Whether purchased online or via an agent or advisor, fixed annuities can help baby boomers protect some of their savings and earn a competitive, tax-deferred interest rate at the same time.
1. There are variations of a deferred fixed annuity that allow the owner to make multiple investments over time rather than a single upfront investment. There are also variations where the fixed interest rate is only guaranteed for part of the contract term (e.g., the first year of the contract) and may be adjusted in subsequent years. However, for the purposes of this article, we will focus specifically on the multi-year guaranteed annuity, or MYGA, which has a guaranteed fixed rate for the entirety of the term and requires an upfront lump sum investment.

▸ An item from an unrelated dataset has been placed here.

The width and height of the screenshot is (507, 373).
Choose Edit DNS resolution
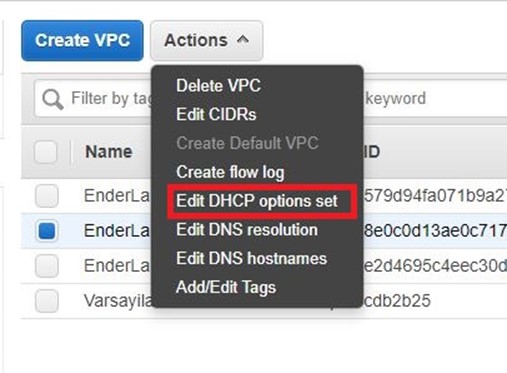coord(247,230)
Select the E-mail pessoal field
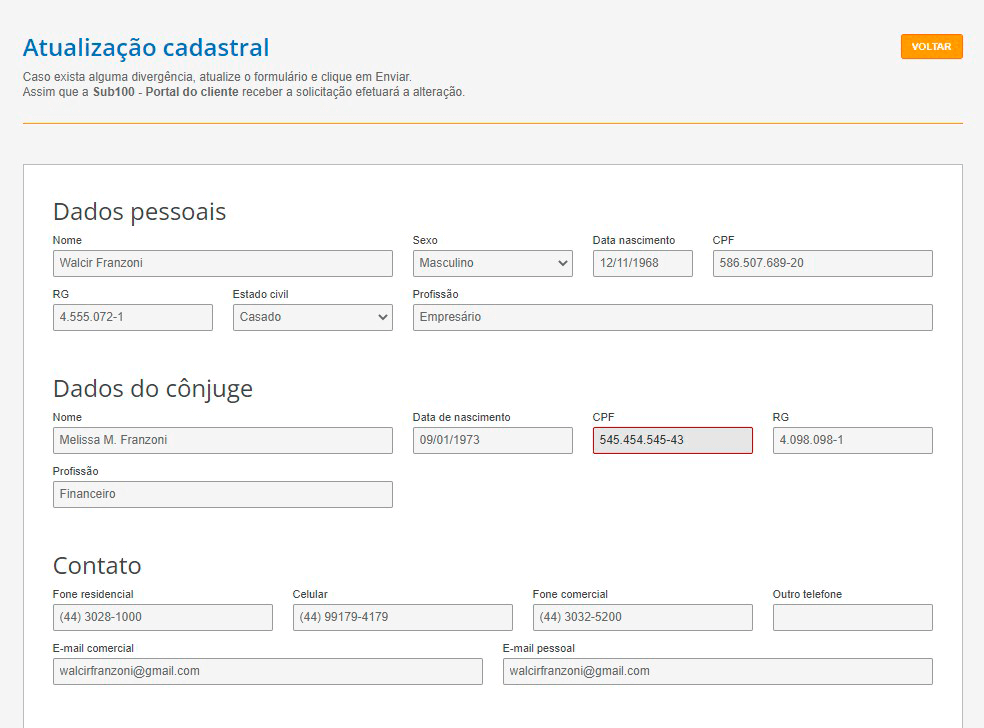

2. APY = Annual Percentage Yield, which is the effective annual rate of return, after factoring in the effect of daily compounding interest.
3. Bank deposits in the United States are typically protected from bank failure by the Federal Deposit Insurance Corporation (FDIC) up to $250,000 per depositor, per insured bank, for any account ownership category (checking accounts, savings accounts, money market deposit accounts, and CDs). Credit union deposits in the United States are typically protected from credit union failure by the National Credit Union Administration (NCUA) up to $250,000 per depositor, per credit union, for any account ownership category (checking accounts, savings accounts, money market deposit accounts, and CDs).